··· EXTRACTED TEXT

Silvestri started photographing post-Katrina New Orleans in the weeks after the flood, beginning with the remains of her own childhood home. Before long, however, she turned her camera to the people she encountered around the city, people returning to find out what was left of their communities. She photographed individuals of all different ages and in all different settings before zeroing in on the high school.





Some of the subjects display typical adolescent haughtiness, others a familiar vulnerability. Most are pictured wearing their school uniforms. But all of them, seen through Silvestri’s lens, reveal their own personalities and some reflection of their own New Orleans and their experiences in it.




“These are the kids people saw on the news right after Katrina,”

says Silvestri. “I wanted to put faces on them as individuals.”




Lisa Silvestri is a native of New Orleans, and studied fashion and photography in New York in the 1980s.  She later designed her own children’s clothing label, Ida Ltd., which sold worldwide. She created Ida’s advertising images, and the work gave her a great deal of experience photographing children. Since 1997 she has worked exclusively in photography, and her images have run in such publications as Self, Martha Stewart Living and Money.

 

Lisa Silvestri – Fine Art Photography

THE NEW ORLEANS PORTRAIT PROJECT

Friday  April 3, 2009  Opening Party  –  6 to 10 PM

wine reception – free  event

This show, first presented at The Ogden Museum of Southern Art is a collection of 60 portraits of New Orleans teenagers that Silvestri completed at John McDonogh High School in the Esplanade Ridge neighborhood. Made using a large-format view camera and a 19th-century finishing process, the black-and-white portraits are stark but carry a natural elegance. There are none of the usual Katrina cues of damaged homes or broken urban landscapes to frame the portraits’ context. Rather, the viewer is left face-to-face with these young New Orleanians, left to decipher and wonder at what they might have seen and what they might hope for today.

······
··· DATA ENTRIES

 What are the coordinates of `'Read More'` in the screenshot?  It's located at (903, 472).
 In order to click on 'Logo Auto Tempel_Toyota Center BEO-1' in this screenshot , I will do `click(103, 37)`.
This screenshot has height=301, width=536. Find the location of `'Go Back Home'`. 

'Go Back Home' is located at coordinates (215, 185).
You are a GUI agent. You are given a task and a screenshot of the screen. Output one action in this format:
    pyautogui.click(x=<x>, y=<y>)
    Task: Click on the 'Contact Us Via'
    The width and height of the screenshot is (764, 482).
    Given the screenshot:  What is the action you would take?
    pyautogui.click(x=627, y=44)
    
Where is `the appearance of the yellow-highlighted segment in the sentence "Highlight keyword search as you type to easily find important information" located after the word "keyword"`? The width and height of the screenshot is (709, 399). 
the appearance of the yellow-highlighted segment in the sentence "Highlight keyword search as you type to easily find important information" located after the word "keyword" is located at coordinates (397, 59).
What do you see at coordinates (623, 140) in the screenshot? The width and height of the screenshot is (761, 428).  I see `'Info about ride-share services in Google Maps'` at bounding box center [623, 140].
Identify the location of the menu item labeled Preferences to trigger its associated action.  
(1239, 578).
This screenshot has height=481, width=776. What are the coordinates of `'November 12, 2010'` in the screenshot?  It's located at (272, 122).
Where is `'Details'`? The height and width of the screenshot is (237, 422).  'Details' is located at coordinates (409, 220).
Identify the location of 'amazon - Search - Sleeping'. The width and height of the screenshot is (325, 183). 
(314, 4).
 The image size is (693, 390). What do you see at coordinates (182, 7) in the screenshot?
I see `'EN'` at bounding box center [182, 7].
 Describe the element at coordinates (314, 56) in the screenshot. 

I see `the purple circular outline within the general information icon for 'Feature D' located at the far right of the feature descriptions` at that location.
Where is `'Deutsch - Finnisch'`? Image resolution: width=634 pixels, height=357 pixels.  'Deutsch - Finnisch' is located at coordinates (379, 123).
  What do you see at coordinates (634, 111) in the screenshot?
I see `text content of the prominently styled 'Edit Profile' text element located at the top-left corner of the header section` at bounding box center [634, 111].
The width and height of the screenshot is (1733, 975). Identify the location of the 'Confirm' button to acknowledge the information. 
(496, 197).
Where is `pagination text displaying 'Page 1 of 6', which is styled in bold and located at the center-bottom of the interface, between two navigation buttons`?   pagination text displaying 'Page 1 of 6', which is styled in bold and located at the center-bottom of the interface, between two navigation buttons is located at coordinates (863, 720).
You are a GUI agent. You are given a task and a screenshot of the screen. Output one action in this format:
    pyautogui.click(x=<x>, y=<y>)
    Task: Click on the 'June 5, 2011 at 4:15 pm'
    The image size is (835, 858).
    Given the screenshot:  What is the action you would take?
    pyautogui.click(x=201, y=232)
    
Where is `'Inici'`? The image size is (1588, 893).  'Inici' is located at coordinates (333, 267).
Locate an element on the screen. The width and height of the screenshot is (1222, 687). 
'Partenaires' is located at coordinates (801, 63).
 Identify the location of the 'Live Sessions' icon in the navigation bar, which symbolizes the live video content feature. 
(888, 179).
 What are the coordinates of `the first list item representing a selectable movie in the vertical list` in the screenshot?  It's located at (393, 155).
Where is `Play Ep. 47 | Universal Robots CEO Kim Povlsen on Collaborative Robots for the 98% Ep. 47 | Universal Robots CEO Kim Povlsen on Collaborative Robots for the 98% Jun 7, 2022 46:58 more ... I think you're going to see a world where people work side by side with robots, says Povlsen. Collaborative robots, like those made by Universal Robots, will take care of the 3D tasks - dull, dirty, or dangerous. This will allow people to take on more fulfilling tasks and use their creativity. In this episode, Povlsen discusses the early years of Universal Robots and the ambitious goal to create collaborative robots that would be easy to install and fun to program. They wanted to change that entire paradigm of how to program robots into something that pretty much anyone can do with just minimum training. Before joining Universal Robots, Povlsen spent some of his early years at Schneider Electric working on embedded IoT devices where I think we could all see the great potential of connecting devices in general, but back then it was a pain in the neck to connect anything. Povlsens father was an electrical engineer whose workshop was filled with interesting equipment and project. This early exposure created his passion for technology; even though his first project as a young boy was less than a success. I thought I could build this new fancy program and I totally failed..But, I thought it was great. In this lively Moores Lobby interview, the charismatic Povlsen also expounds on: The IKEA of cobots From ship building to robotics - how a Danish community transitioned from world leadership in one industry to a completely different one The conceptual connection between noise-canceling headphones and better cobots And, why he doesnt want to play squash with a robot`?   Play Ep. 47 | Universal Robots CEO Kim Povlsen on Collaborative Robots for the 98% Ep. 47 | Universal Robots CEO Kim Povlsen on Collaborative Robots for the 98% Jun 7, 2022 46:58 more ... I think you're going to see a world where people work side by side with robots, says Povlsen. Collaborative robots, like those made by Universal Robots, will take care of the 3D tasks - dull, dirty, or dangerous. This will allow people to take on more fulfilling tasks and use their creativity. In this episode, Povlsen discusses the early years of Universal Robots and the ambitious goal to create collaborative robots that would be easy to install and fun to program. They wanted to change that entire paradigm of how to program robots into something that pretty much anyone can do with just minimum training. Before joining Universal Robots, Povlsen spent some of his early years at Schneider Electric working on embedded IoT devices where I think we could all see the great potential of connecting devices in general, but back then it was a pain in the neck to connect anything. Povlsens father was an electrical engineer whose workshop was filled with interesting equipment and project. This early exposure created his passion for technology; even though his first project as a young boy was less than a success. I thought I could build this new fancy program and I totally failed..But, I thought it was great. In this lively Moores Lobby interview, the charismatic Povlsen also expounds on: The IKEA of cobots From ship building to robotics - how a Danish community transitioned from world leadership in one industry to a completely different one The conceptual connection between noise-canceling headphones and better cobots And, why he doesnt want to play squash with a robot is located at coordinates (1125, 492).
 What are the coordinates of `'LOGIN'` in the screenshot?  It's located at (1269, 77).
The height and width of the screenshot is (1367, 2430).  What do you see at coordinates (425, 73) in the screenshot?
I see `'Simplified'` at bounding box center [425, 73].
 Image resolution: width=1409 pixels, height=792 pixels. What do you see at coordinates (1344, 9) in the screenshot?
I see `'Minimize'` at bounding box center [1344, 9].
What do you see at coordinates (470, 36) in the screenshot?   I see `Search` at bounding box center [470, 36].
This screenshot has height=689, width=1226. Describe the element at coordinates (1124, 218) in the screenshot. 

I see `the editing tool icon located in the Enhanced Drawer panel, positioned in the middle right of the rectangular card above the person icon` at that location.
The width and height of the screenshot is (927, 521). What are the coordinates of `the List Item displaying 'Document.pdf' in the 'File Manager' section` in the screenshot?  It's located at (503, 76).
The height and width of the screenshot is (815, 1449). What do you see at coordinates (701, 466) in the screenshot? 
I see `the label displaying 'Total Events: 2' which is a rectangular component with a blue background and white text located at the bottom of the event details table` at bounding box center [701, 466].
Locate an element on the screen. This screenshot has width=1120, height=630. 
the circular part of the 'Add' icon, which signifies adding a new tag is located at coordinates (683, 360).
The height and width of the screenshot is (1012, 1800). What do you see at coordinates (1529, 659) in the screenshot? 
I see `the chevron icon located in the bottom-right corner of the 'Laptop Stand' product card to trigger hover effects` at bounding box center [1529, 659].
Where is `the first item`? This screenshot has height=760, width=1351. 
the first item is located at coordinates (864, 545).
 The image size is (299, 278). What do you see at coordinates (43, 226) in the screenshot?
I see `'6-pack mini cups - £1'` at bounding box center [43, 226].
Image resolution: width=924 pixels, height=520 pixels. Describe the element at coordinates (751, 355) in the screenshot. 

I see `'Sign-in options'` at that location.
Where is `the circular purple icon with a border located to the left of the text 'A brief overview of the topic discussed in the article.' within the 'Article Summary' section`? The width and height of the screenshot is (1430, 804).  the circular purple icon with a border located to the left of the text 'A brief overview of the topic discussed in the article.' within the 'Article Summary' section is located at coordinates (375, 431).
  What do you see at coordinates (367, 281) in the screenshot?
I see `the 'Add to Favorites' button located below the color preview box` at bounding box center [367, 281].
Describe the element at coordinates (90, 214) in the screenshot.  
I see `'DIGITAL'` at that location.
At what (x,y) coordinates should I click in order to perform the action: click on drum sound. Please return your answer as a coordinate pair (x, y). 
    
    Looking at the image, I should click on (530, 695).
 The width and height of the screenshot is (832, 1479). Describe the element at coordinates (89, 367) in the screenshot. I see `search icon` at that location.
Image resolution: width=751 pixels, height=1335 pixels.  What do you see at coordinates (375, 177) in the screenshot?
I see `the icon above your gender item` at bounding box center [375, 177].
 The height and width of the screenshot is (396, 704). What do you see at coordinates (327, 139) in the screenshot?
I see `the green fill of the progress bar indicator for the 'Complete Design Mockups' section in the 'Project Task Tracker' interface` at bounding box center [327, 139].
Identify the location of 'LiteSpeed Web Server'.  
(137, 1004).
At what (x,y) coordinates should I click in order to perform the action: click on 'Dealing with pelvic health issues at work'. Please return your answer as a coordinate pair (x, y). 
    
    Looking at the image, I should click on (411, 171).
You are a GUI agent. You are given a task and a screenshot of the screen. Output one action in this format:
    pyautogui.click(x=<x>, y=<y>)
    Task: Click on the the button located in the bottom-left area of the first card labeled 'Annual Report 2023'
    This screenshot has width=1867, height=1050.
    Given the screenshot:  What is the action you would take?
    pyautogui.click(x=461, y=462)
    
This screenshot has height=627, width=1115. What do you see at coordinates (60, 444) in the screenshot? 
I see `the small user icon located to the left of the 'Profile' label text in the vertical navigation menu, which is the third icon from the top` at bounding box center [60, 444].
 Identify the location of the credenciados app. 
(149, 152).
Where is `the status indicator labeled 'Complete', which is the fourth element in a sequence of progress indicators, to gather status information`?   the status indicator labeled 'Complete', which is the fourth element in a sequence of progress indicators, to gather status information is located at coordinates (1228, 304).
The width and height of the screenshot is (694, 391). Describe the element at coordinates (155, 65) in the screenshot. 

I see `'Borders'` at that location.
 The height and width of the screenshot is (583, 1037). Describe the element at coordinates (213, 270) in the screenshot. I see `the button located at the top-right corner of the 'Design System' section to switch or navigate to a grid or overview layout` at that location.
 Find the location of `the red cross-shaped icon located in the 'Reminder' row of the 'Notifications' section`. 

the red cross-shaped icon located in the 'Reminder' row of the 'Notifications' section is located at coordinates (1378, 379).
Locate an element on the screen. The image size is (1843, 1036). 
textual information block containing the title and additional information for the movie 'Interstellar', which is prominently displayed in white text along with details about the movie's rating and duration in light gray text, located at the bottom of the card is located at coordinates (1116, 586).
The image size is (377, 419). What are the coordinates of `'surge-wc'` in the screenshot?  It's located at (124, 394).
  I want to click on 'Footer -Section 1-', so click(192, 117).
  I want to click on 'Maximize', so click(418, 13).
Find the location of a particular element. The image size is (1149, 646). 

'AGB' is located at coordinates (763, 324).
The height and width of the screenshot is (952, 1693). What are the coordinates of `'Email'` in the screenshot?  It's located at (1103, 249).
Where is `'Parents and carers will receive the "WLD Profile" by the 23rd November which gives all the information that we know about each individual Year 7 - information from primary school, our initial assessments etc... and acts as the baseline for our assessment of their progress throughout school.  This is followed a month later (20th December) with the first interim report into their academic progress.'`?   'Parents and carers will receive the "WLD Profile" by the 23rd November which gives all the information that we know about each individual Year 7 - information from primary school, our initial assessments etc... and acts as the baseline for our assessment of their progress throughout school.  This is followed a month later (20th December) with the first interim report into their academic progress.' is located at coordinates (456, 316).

······

WRITTEN EXERCISE 1 →
According to the portrait project text, at which high school did Silvestri make the 60 portraits of New Orleans teenagers?
WRITTEN EXERCISE 2 →
Write out everything in the portrait project text from "Some of the" down to "Living and Money.".

TASK ANSWER 1 →
John McDonogh High School, in the Esplanade Ridge neighborhood.

TASK ANSWER 2 →
Some of the subjects display typical adolescent haughtiness, others a familiar vulnerability. Most are pictured wearing their school uniforms. But all of them, seen through Silvestri’s lens, reveal their own personalities and some reflection of their own New Orleans and their experiences in it.




“These are the kids people saw on the news right after Katrina,”

says Silvestri. “I wanted to put faces on them as individuals.”




Lisa Silvestri is a native of New Orleans, and studied fashion and photography in New York in the 1980s.  She later designed her own children’s clothing label, Ida Ltd., which sold worldwide. She created Ida’s advertising images, and the work gave her a great deal of experience photographing children. Since 1997 she has worked exclusively in photography, and her images have run in such publications as Self, Martha Stewart Living and Money.